Intestate succession
If there is no will
the estate is distributed according to the rules of intestate succession.
The terms heir
and beneficiary refer to different roles in inheritance, and
understanding their distinction is important:
- Heir:
An heir is someone who is entitled by law to inherit from a deceased
person if that person dies without a will (intestate). Heirs are typically
close relatives, such as spouses, children, or parents, and their
entitlement is governed by the rules of intestate succession. Heirs
may inherit the deceased’s estate automatically under these rules.
- Beneficiary:
A beneficiary is someone who is specifically named in a will to
receive certain assets or property. Beneficiaries are chosen by the
testator (the person making the will) and may or may not be relatives.
Unlike heirs, a beneficiary’s rights come from the will, not from legal
entitlement.
In short, heirs
inherit by law when there is no will, while beneficiaries inherit based
on what is stated in a will.
Testate succession
The person who writes
a will is called a testator. They leave their estate to people they
choose, called beneficiaries. This can be done in two main ways:
·
The testator can leave the remaining
part of their estate (the residue—being the value of all assets in the
estate minus the expenses incurred in winding up the estate) in percentages to
beneficiaries.
·
The testator can also leave specific
items or amounts of money to certain beneficiaries, and whatever is left (the
residue) to other named beneficiaries.
Legacies
A "legacy" is
a gift left to someone in a will and can be general or specific.
Specific Legacy
- A specific legacy is when a
particular item or asset is clearly named in the will.
- Example: A person leaves a
specific painting or car to a named individual.
- For the legacy to work, the asset
must still exist when the person dies.
General Legacy
- A general legacy is not tied to a
specific item but rather a sum of money or a general type of property.

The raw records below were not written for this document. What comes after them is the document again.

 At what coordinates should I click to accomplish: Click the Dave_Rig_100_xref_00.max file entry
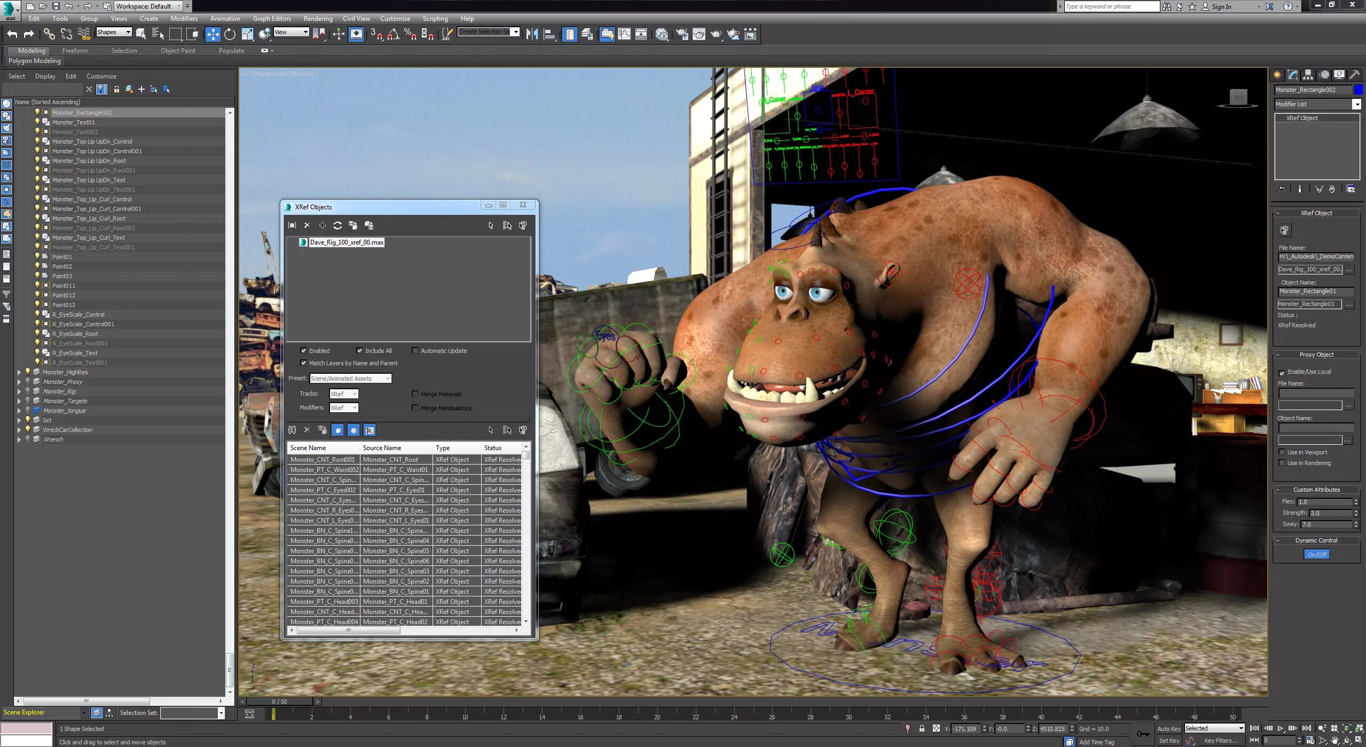pos(347,242)
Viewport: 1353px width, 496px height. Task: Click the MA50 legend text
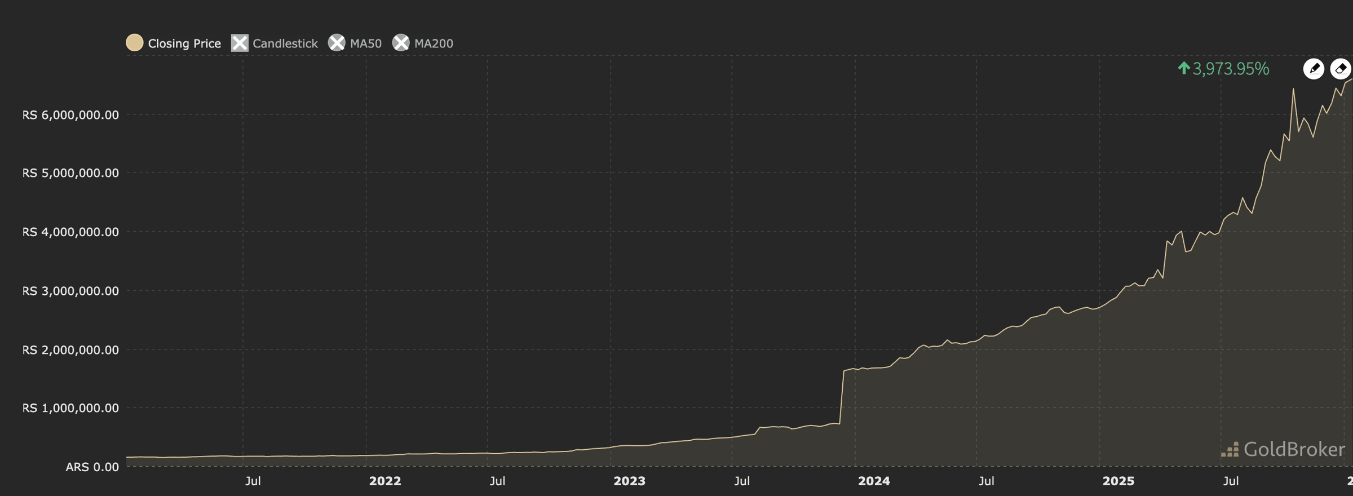[x=365, y=43]
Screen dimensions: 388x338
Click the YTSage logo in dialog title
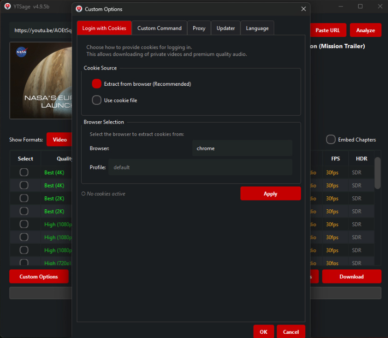pyautogui.click(x=79, y=9)
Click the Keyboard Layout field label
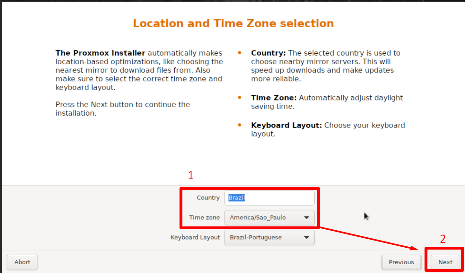465x273 pixels. (x=195, y=238)
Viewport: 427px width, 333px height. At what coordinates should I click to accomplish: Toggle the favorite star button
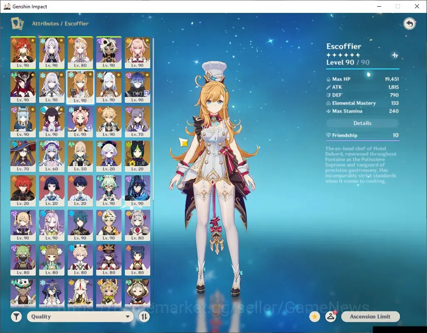(315, 317)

- Example: A person leaves R50,000
to a beneficiary from their estate.
- Unlike a specific legacy, the
money or property can come from any part of the estate that has enough
value.
The Residue of the
Estate
After distribution of
all specific and general legacies, the remaining assets are called the residue
of the estate. The residue includes anything that hasn’t been specifically
mentioned in the will or used to pay off debts.
- Example: If an estate includes a
house, a car, and R100,000, and specific legacies are made for the car and
R50,000, the residue will be the house and the remaining R50,000.
Distribution of the
Residue
- A will usually names one or more beneficiaries
to inherit the residue of the estate.
- If there are several beneficiaries,
the residue is split according to the terms of the will.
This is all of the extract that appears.